Elle a en outre précisé que "des échanges et conseils par les thérapeutes

pourront être amenés à la personne qui accompagnera A.________ pour être au

plus juste de ses besoins malgré le contexte non spécialisé et quelques

aménagements peuvent suffire à le soutenir dans son développement". Si le

conseil communal a écarté les conclusions de la première nommée pour un motif

dont la pertinence est discutable, à savoir qu’elle n’indiquait pas que le

recourant "aurait acquis le niveau d’autonomie nécessaire pour intégrer un

parascolaire", il a par contre totalement ignoré les considérations de la

seconde.

d) Le dossier n’étant toujours pas instruit à satisfaction de droit,

ni à celui de l’arrêt de renvoi du 27 juin 2025, il convient de renvoyer une

nouvelle fois la cause au conseil communal pour qu’il examine la demande du

recourant en tenant compte de tout ce qui vient d’être rappelé et exposé. C’est

le lieu de préciser que l’intimé ne saurait refuser cette demande en se

réfugiant derrière l’absence dans ses structures parascolaires "de

personnel spécialisé formé dans le domaine du handicap", en invoquant un

taux d’encadrement inférieur au secteur parascolaire compte tenu de l’autonomie

acquise par les enfants qui y sont accueillis ou encore en se prévalant de

locaux inappropriés pour la sécurité du recourant. Outre qu’il n’est contesté

par personne que celui-ci a nécessairement besoin d’un accompagnement, le Dr C.________

a précisé que cette présence peut être le fait d’une maman de jour, solution au

demeurant proposée par la direction de la crèche [ccc] dans son bilan annuel du

16.

mai 2025, et actuellement choisie, par défaut, par ses parents.

5.

La Cour de céans ayant statué au fond, les

mesures provisionnelles sollicitées n’ont plus d’objet.

6.

Bien fondé, le recours doit ainsi être admis,

la décision attaquée annulée et la cause renvoyée à l’intimé pour qu’il procède

conformément aux considérants qui précèdent, avant de statuer à nouveau.

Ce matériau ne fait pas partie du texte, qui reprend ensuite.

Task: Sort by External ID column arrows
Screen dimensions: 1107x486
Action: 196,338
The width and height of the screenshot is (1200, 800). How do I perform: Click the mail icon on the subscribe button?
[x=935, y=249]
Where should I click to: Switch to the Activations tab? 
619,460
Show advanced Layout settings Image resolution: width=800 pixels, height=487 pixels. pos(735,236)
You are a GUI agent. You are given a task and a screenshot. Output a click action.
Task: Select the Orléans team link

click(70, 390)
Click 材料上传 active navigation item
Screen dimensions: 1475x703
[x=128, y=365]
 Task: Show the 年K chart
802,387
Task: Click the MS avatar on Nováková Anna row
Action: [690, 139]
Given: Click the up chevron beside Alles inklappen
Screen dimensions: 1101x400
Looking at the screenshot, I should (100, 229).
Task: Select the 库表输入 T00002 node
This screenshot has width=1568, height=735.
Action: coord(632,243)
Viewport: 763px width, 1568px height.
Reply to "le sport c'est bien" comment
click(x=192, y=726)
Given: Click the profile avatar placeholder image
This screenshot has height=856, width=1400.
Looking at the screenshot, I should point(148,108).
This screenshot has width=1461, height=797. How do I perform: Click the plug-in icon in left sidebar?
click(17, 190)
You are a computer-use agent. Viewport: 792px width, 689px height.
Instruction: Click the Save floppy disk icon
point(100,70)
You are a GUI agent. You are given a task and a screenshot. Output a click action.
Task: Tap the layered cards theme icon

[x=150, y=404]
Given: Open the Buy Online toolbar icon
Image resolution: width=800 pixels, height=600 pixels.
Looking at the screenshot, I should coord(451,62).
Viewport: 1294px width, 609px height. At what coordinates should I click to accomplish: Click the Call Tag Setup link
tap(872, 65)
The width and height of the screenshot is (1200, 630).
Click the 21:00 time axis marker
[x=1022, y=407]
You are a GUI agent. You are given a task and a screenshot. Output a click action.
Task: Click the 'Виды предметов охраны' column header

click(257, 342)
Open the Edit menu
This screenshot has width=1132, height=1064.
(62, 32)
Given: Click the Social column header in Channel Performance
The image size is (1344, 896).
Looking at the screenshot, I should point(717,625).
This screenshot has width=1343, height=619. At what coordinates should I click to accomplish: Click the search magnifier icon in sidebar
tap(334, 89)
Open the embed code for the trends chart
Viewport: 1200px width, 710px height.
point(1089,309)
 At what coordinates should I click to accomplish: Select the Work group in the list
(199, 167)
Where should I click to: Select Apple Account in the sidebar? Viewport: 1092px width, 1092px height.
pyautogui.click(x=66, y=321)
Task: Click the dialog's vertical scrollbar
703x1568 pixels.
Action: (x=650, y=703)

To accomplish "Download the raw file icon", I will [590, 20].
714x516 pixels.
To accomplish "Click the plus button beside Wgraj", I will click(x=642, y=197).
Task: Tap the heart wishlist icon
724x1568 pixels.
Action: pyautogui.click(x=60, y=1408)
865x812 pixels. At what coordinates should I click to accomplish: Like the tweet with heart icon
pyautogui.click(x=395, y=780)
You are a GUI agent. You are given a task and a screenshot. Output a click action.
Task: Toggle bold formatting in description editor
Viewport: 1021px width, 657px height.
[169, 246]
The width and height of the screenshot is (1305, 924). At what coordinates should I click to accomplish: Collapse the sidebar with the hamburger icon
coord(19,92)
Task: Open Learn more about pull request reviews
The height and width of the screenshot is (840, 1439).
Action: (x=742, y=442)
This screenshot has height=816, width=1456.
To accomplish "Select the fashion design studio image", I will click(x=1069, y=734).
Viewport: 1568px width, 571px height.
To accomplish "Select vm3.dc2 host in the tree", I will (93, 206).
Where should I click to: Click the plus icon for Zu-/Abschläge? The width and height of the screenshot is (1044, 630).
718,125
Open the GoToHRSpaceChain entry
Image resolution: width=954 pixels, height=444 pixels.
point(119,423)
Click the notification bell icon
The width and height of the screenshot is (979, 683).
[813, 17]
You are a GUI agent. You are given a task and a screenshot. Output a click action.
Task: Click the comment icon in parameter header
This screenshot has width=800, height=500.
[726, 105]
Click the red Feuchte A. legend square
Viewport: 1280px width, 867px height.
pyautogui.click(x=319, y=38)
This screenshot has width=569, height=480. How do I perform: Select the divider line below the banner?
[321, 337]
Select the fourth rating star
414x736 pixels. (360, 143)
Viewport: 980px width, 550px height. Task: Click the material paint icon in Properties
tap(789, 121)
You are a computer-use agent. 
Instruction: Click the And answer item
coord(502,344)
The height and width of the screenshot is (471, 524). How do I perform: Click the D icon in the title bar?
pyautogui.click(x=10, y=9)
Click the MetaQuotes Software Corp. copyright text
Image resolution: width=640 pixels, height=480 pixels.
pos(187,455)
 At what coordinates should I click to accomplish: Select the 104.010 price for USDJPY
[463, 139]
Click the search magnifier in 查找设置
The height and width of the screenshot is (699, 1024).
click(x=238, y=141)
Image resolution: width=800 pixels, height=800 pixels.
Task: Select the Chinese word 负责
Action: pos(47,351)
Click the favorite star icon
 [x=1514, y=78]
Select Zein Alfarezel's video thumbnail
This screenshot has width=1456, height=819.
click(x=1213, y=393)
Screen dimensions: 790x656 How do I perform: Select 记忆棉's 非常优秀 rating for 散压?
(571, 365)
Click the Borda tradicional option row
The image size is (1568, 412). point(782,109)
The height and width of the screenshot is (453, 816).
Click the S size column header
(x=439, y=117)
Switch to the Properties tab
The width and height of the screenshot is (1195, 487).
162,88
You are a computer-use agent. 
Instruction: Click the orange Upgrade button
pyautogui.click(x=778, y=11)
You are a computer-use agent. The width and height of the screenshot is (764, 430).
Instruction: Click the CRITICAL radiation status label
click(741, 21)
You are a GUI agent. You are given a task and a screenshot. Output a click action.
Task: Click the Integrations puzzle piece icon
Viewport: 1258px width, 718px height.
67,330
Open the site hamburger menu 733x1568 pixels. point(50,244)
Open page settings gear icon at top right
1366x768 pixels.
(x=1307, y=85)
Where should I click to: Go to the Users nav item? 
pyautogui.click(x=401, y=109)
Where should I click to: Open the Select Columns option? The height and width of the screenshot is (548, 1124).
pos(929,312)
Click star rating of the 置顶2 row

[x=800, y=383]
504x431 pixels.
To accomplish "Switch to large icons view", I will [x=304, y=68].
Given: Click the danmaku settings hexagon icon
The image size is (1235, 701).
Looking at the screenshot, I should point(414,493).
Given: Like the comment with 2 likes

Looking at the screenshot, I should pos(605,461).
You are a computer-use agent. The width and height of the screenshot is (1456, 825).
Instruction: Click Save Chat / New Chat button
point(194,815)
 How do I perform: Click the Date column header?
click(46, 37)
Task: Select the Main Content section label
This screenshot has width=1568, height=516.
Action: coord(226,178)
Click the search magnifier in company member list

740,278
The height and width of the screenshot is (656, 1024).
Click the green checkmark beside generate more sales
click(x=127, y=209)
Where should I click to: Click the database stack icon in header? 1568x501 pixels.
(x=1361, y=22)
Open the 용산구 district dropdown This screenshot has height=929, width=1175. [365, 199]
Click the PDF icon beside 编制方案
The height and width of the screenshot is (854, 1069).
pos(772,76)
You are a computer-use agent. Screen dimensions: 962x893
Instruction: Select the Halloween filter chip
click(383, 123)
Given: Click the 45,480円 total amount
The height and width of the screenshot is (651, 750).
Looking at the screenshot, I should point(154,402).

Il est statué sans frais, les autorités communales n’en payant pas

(art. 47 al. 2 LPJA par renvoi de l’art. 46 LAE). Le recourant qui obtient gain

de cause et qui a procédé avec l’assistance d’une mandataire professionnelle, a

droit à une indemnité de dépens pour la présente procédure (art. 48 LPJA). En

l’absence d’un mémoire d’honoraires de Me F.________ et au regard de l’ampleur

et de la difficulté du dossier (art. 64 LTFrais par renvoi de l’art. 67

LTFrais), l’activité utile déployée par celle-ci peut être évaluée à quelque 10

heures au tarif de 300 francs de l’heure, soit un montant de 3'000 francs,

auquel il faut ajouter les débours calculés forfaitairement à 10 % des dépens

(art. 63 LTFrais par renvoi de l’art. 67 LTFrais), soit 300 francs et la TVA de

8,1 %, par 267.30 francs, soit un total de 3'567.30 francs à la charge du

conseil communal.

Dispositif

Par ces motifs,

LA Cour de droit public

1. Admet le recours.

2. Annule la décision du Conseil communal de B.________ du 22 septembre

2025 et lui renvoie la cause pour procéder selon les considérants.

3. Dit que la demande de mesures provisionnelles n’a plus d’objet.

4. Statue sans frais.

5. Alloue au recourant une indemnité de dépens de 3'567.30 francs à la

charge du Conseil communal de B.________.